[Entries taken from a collection]
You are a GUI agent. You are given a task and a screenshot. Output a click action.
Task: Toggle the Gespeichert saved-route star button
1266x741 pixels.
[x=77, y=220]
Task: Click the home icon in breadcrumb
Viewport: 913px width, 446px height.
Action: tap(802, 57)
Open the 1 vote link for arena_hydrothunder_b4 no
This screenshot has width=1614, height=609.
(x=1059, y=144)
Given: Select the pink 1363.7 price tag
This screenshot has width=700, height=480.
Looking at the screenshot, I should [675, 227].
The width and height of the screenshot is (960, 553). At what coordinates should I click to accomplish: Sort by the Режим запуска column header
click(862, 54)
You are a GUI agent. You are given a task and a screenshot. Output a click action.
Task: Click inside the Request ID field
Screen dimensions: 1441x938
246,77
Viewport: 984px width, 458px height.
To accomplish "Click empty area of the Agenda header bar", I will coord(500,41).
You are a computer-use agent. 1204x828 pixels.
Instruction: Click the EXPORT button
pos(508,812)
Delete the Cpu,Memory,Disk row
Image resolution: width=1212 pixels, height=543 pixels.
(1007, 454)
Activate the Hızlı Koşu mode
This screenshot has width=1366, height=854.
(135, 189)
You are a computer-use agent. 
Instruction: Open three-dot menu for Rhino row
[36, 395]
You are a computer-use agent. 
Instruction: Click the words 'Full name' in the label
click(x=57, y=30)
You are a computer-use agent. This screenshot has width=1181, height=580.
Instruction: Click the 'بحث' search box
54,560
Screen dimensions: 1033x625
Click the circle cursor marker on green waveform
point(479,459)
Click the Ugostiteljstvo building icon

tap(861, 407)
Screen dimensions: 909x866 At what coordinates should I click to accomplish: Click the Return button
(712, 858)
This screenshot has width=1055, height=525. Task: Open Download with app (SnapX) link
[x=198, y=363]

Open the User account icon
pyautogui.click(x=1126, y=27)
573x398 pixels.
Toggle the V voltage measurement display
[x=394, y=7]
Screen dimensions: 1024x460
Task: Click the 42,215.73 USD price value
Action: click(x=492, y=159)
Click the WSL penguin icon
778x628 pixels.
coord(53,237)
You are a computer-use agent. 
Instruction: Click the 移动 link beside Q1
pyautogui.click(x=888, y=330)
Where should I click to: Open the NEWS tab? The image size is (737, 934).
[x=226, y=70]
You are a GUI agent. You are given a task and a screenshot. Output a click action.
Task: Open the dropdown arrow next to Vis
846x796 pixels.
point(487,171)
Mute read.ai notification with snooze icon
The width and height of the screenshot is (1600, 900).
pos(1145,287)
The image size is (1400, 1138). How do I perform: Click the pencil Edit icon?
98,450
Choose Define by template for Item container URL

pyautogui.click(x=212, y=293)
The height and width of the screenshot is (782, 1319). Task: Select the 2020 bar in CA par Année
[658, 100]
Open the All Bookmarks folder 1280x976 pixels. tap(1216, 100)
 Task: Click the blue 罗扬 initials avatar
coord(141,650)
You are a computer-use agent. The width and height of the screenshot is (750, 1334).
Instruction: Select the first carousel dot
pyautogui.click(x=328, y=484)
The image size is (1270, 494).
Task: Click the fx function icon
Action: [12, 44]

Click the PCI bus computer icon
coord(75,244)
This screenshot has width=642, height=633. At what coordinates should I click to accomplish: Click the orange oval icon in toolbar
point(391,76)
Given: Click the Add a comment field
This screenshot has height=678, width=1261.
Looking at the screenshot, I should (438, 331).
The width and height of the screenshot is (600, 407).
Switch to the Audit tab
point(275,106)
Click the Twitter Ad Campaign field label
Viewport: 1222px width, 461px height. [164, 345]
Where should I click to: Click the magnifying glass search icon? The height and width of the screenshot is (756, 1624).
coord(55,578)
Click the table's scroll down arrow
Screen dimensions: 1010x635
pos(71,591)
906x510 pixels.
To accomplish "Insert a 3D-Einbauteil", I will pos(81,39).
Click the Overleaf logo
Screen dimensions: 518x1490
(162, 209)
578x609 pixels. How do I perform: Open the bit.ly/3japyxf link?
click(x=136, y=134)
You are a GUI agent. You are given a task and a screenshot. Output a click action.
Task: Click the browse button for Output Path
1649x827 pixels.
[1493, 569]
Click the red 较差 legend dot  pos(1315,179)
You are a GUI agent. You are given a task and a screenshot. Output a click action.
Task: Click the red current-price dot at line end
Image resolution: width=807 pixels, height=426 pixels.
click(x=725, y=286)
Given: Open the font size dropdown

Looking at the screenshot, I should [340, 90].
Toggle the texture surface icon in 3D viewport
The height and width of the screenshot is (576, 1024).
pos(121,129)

▶ _Exercise aim_
Return, with no change at all, every line in the entries above from the line containing "The width and height of the screenshot is (960, 553)." through the line containing "Viewport: 984px width, 458px height.".

▶ _Exercise solution_
The width and height of the screenshot is (960, 553). At what coordinates should I click to accomplish: Sort by the Режим запуска column header
click(862, 54)
You are a GUI agent. You are given a task and a screenshot. Output a click action.
Task: Click inside the Request ID field
Screen dimensions: 1441x938
246,77
Viewport: 984px width, 458px height.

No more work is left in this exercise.